CONSIGNE - Dans le texte ci-dessous sur la réforme du droit de grève, recopiez sans rien changer tout ce qui va de « ANALYSE DE LA » jusqu'à « bienveillant leurs doléances. » inclus.

TEXTE DU DOCUMENT -
———
ANALYSE DE LA REFORME DU DROIT DE GREVE PRESENTEE AUX ENTREPRENEURS FRANÇAIS

L’évènement qui défraie la chronique ces derniers jours, est la rencontre du chef de l’Etat le 30 Août 2022 à Paris avec les entrepreneurs français. L’objectif était de susciter des investissements pour le développement du Benin. A cette fin, une brève description de l’assainissement du climat des affaires béninois a été faite, de même que des mesures légales en vigueur pour règlementer le droit de grève.

 Une bonne compréhension de la restriction de cette liberté syndicale voudrait que la question soit située dans son contexte. Autant des insuffisances et exagérations ont été relevées dans les pratiques du droit de grève au Benin, autant il est souhaitable que le pouvoir favorise à l’avenir la manifestation du mécontentement des travailleurs et examine d’un regard bienveillant leurs doléances.

Les raisons de la réforme du droit de grève

Durant la rencontre, le chef de l’Etat a notamment déclaré : « …Dans les autres secteurs, la grève est limitée à deux jours maximum par mois et à dix jours par an ». Evoquant les raisons qui justifient cette limitation, il s’est référé aux déclarations dangereuses faites par les partenaires sociaux au cours d’une séance de travail tenue avec eux en 2016.
———
EXTRAIT DE DONNÉES -
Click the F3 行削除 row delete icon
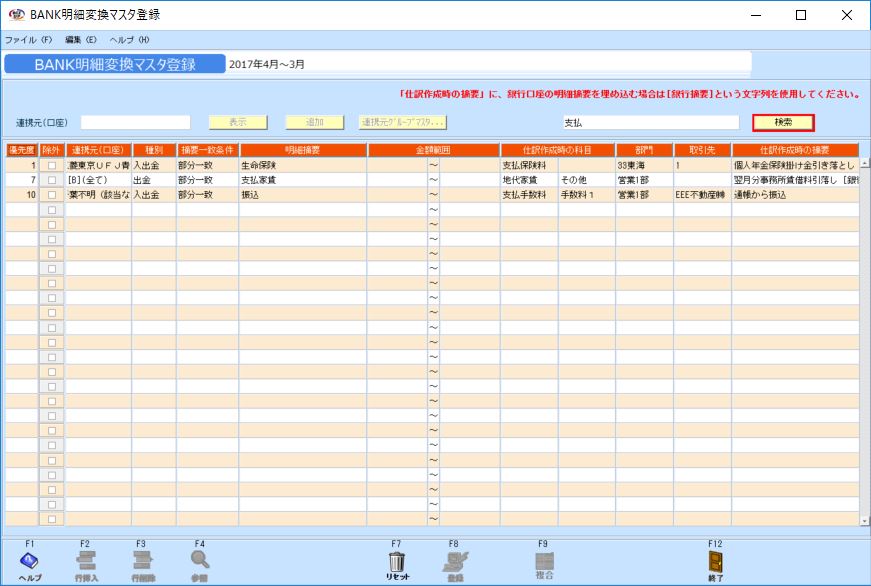The height and width of the screenshot is (586, 871). (142, 561)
———
RÉPONSE ATTENDUE -
ANALYSE DE LA REFORME DU DROIT DE GREVE PRESENTEE AUX ENTREPRENEURS FRANÇAIS

L’évènement qui défraie la chronique ces derniers jours, est la rencontre du chef de l’Etat le 30 Août 2022 à Paris avec les entrepreneurs français. L’objectif était de susciter des investissements pour le développement du Benin. A cette fin, une brève description de l’assainissement du climat des affaires béninois a été faite, de même que des mesures légales en vigueur pour règlementer le droit de grève.

 Une bonne compréhension de la restriction de cette liberté syndicale voudrait que la question soit située dans son contexte. Autant des insuffisances et exagérations ont été relevées dans les pratiques du droit de grève au Benin, autant il est souhaitable que le pouvoir favorise à l’avenir la manifestation du mécontentement des travailleurs et examine d’un regard bienveillant leurs doléances.